Economic forecasting should not be limited to just a crunching of dry numbers that are for the most part national, or numbers imposed on the local situation. In my 30 years of preparing economic forecasts, "observations" on the ground are increasingly becoming more reliable. Forecasts or outlooks should be based on what is observable and actually happening.

The aforementioned new developmental traditional trends have taken a significant hold here in Michigan. For example:

  • Pedestrian access and retailing go hand in hand at the new lifestyle mall at Partridge Creek in Clinton Township. A similar outdoor lifestyle mall was developed in Rochester Hills.
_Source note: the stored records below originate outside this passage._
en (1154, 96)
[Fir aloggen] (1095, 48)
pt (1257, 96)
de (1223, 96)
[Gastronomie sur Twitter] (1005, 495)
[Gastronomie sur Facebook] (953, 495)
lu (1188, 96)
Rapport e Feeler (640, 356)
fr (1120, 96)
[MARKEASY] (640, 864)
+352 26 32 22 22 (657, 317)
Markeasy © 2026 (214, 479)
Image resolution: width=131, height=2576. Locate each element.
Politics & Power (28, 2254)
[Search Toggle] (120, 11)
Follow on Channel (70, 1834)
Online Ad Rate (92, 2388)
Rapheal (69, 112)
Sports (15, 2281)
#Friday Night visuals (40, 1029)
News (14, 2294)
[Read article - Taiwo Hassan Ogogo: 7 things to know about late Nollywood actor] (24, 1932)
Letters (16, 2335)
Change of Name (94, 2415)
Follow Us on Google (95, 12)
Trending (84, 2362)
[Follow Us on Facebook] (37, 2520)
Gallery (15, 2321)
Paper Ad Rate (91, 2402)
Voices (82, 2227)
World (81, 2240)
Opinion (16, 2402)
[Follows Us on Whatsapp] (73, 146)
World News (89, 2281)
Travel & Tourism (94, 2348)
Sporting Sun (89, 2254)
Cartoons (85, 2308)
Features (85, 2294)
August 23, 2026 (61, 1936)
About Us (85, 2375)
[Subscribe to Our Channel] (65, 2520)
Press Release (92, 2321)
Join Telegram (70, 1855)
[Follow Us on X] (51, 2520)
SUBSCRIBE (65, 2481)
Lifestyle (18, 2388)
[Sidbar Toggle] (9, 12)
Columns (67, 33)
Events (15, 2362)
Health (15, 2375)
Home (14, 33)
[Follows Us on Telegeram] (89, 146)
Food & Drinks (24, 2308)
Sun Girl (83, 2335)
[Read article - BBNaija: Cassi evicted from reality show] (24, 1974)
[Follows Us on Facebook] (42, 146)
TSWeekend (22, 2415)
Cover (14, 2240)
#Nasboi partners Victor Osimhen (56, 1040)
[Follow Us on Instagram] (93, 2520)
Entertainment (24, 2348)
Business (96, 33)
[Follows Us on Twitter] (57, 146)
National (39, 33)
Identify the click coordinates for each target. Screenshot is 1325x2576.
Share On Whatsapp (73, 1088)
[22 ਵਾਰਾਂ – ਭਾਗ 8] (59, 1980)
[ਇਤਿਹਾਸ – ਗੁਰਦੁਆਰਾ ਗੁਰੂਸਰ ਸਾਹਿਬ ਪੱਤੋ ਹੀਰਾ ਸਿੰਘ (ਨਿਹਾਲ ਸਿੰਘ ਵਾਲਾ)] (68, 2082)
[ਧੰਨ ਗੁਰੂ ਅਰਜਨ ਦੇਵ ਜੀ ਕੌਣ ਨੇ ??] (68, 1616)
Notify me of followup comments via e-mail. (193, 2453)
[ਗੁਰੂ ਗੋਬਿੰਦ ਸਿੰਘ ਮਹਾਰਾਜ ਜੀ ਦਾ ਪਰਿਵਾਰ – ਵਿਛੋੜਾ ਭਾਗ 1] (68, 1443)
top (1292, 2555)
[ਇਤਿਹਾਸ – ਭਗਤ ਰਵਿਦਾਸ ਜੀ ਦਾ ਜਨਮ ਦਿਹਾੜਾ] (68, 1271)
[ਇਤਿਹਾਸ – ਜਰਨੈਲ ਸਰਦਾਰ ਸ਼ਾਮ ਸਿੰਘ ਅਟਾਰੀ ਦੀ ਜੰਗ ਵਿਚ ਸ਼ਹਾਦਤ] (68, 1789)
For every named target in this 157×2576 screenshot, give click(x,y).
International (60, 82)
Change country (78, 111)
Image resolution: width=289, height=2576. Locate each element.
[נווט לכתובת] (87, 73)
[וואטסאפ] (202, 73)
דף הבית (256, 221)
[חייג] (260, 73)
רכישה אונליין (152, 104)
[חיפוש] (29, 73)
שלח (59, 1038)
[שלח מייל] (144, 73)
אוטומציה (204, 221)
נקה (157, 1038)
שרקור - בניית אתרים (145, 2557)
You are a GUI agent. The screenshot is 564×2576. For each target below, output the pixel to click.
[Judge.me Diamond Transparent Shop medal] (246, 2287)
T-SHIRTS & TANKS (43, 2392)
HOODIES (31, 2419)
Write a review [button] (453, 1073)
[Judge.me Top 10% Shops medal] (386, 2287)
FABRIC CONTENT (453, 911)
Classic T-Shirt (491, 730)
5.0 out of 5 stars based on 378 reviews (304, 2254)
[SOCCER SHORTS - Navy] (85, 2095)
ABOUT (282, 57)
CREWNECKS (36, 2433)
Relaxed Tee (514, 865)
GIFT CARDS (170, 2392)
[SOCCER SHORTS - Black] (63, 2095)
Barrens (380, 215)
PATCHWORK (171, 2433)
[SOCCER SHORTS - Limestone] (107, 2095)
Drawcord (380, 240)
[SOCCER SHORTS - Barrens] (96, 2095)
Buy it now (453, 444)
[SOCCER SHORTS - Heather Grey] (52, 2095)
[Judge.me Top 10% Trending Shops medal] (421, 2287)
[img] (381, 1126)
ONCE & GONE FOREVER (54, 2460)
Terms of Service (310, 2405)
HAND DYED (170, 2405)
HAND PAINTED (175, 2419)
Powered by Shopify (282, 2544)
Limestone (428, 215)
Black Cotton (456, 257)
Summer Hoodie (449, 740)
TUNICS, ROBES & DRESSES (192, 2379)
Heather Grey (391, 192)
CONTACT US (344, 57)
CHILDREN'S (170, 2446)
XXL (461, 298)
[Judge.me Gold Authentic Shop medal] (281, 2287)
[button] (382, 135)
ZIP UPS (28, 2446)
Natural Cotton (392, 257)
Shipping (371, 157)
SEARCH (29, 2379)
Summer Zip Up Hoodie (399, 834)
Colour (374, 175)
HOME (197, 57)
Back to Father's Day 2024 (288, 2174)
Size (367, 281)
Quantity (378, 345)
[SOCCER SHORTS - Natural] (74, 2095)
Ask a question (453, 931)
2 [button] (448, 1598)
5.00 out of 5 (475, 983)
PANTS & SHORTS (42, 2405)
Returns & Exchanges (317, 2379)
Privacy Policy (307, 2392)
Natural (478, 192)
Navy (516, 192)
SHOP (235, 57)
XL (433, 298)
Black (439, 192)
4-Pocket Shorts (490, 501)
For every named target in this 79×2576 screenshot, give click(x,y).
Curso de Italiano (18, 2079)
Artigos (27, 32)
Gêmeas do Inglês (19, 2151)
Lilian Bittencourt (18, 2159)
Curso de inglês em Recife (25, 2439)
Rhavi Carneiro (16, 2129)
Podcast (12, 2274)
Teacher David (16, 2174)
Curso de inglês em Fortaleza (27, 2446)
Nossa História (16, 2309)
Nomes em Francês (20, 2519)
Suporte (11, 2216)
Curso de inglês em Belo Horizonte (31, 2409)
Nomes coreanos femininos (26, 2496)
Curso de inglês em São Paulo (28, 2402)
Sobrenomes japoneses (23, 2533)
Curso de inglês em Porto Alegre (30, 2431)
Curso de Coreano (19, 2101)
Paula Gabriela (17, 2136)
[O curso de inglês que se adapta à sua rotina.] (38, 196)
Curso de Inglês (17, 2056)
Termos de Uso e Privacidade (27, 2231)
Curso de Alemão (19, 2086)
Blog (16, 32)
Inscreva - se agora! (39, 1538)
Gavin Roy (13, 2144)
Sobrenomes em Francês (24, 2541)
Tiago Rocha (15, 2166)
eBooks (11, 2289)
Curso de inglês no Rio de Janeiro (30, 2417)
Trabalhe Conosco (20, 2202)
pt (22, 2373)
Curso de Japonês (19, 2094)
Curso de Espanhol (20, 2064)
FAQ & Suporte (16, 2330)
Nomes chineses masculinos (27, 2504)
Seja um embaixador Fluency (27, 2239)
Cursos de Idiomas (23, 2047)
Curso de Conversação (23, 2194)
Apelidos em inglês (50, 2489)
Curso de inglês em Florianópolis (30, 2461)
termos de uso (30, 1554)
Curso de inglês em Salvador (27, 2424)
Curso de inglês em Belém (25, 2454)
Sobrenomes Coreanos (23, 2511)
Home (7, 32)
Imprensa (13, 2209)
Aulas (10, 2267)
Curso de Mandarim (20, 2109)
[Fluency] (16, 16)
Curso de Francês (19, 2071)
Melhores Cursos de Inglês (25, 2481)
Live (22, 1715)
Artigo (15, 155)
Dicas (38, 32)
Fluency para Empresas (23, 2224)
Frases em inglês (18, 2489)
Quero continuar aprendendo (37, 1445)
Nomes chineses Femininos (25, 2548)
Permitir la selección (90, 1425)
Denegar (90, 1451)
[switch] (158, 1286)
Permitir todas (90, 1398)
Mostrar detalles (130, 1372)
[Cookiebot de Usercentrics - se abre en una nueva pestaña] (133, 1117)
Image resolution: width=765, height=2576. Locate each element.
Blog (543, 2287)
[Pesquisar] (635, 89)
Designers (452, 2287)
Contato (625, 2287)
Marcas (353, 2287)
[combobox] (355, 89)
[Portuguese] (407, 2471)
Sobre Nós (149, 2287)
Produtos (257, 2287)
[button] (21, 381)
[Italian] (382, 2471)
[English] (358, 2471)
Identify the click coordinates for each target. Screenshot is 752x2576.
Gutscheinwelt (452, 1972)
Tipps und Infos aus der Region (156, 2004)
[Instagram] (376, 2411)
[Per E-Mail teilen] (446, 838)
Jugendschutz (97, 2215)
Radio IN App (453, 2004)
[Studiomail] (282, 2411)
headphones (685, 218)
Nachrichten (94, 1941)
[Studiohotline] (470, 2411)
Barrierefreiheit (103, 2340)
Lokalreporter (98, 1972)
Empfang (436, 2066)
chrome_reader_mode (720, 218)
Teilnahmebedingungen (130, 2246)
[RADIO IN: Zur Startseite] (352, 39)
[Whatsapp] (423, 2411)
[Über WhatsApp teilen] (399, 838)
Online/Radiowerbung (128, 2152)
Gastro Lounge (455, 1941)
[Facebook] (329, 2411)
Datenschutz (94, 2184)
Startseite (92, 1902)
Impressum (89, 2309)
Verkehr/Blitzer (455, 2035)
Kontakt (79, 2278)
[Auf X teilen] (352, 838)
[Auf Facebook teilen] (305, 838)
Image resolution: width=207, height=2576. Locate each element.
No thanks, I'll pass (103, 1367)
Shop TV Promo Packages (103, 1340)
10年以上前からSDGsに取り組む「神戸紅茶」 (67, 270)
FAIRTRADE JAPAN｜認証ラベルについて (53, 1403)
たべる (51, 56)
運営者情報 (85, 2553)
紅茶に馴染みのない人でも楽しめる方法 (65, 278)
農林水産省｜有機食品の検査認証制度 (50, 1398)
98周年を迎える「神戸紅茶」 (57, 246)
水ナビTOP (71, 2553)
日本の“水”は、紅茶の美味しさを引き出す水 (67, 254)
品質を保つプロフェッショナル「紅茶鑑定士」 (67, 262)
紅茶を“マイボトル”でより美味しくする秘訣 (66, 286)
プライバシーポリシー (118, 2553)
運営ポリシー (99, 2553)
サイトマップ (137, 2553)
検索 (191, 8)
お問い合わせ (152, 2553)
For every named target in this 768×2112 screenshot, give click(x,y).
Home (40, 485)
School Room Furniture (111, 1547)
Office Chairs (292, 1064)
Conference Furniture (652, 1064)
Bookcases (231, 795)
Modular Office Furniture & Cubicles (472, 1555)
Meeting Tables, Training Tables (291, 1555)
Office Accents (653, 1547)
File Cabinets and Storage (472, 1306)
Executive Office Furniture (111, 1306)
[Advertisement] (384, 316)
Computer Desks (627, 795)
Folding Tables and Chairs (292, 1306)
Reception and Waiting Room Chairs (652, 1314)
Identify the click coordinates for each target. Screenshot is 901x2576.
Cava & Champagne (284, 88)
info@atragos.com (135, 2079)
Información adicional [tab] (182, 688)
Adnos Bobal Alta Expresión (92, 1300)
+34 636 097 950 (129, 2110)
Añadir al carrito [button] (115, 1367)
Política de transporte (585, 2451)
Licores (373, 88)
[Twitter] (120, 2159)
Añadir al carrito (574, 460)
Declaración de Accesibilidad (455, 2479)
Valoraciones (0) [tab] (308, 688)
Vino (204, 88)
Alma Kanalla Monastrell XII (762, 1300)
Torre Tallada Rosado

The proposed development at the old Kmart headquarters in Troy appears to have large-scale pedestrian access features.
  • Existing major roadway intersections in areas that have high concentrations of desirable demographics, such as the large-scale development occurring in the Square Lake and Telegraph Road area in Oakland County, at Interstate 94 and Hall Road in Macomb County, and the Grand River-M-59 area in Livingston County.

As the population in Michigan becomes more aged, as younger families become more strapped for disposable income due to increasingly high gasoline and transportation costs, there will be a growing need for retailing and commercial services that are localized, highly pedestrian friendly and drivable.

Structures providing space for retail consumer goods, health and medical services, nursing and assisted living, food franchising, hardware and remodeling, self-storage, and entertainment uses will be in growing demand in Michigan in 2008 and merit considerable attention by construction industry business development and marketing professionals.

In closing, in a young and growing America, the cry was "go west." For Michigan's construction industry in 2008, it's "go retailing and commercial!"

Author Information
Joe Neussendorfer is the president of U.S Construction Research and Construction Answer Man Services ( He has over 30 years of experience preparing construction industry forecasts for the private and public sectors. He is a life member of the Detroit Economic Club, past president of the Masonry Institute of Michigan, past executive director of the Mason Contractors Association, past director of Communications and Public Relations for the Construction Association of Michigan, and former Communications and Public Relations director for a national general contractors' organization.